When she’s not watching Mayweather train until the early morning, Chef Q is usually resting at her own place just down the street from his mansion in Southern Highlands Estates, about 10 miles south of the Las Vegas Strip. She doesn’t really have time for much of a life outside of Mayweather’s rigorous training schedule, after all.
When Mayweather is finished training or he’s just hungry, he just calls up Chef Q and she gets to work.
So what kind of diet is Mayweather on? Chef Q is preparing meals that are low-carb, high in protein and includes lots of vegetables. No fast food is ever allowed. When Mayweather first wakes up, for example, he likes to eat an egg-white omelet with vegetables, Chef Q told me.
Mayweather is also a pretty big fan of oxtail, turkey meatloaf, fried chicken, spaghetti, gumbo, and all kinds of fish but especially salmon and tilapia. The one thing he doesn’t eat is pork, according to Chef Q. He’s also not that big on sweets, but he does indulge in Twizzlers once in a while.
“Right now we are really big on juicing,” she added. To replenish Mayweather’s body with vitamins and minerals, Chef Q makes him vegetable and fruit juices that include fresh and organic spinach, kale, ginger, beets, sometimes carrots, and sweet fruits like apples, oranges, red pears, watermelons with the seeds (because the seeds have a different vitamin in them, she says) and pineapple.
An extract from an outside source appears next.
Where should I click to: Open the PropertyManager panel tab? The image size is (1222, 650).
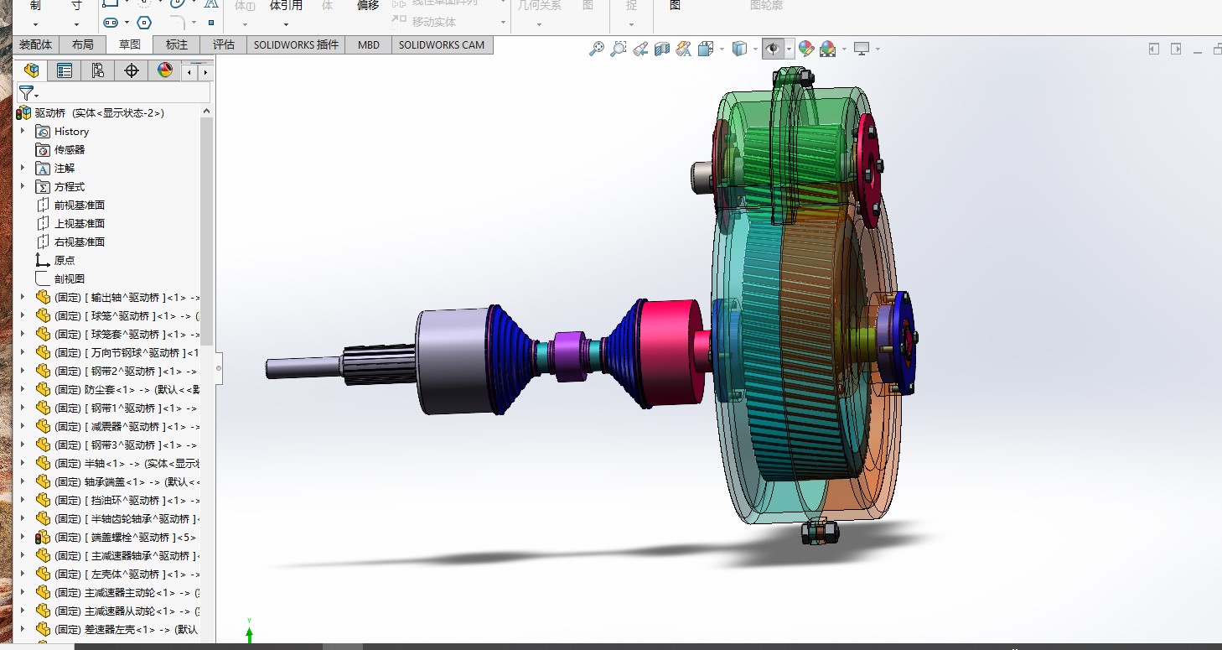[x=65, y=70]
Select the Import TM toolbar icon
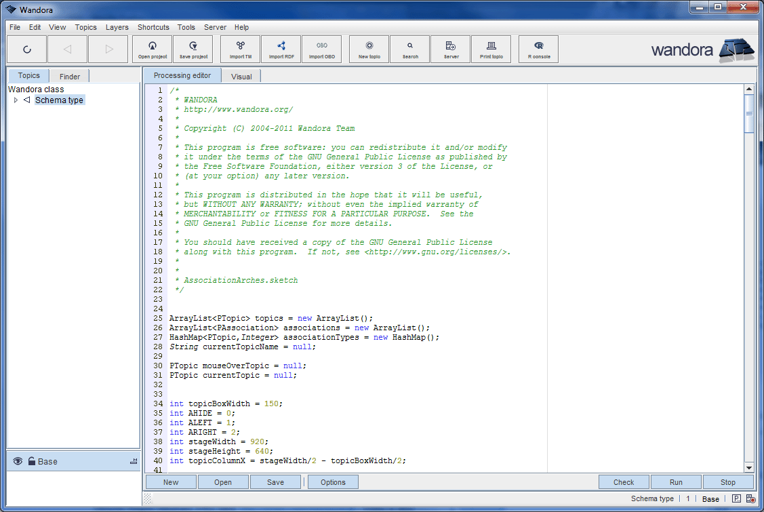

When I asked her where she buys Mayweather’s food, I was expecting her to name a premium grocer like Whole Foods — but she actually goes to the local Smith’s Food and Drug because it’s just down the street, and it’s also open 24-hours. With food in hand, she heads to his kitchen to cook. When she cooks, she likes to use healthy oils like olive, coconut and grape-seed oil, but she also cooks with butter. I was a little surprised to hear that she uses regular organic butter, and not the grass-fed butter that high-performance individuals hoard for their precious butter coffee.
So that’s basically what Mayweather has been fueling himself with — the finest organic foods that the local Smith’s Food and Drug has to offer. The store’s organic foods aisle does sell meat, chicken and eggs that are antibiotic, hormone and artificial-ingredient-free; they also claim that their meats are fed an all-vegetarian diet. Chef Q cooks it all up and Mayweather raves that it’s worth $1000 a plate — whatever makes him happy, right?
The Pacquiao/Mayweather fight will take place in less than a month on May 2, but that doesn’t mean that Chef Q’s work will finish after. Whatever the outcome of the fight, Chef Q told me, “I’ll be sticking around in Vegas. After the fight, he still has me working and cooking, it’s just not as much because usually he likes to go out of town and tour the world.”

“I will be going out of the country probably with him and then taking a little vacation and picking up a few more clients until the next training camp.”

Will Mayweather’s personal chef and diet help him lead to victory? Or will his Cold War strategy of trying to out-spend Pacquiao at every turn lead to his first and heaviest defeat ever?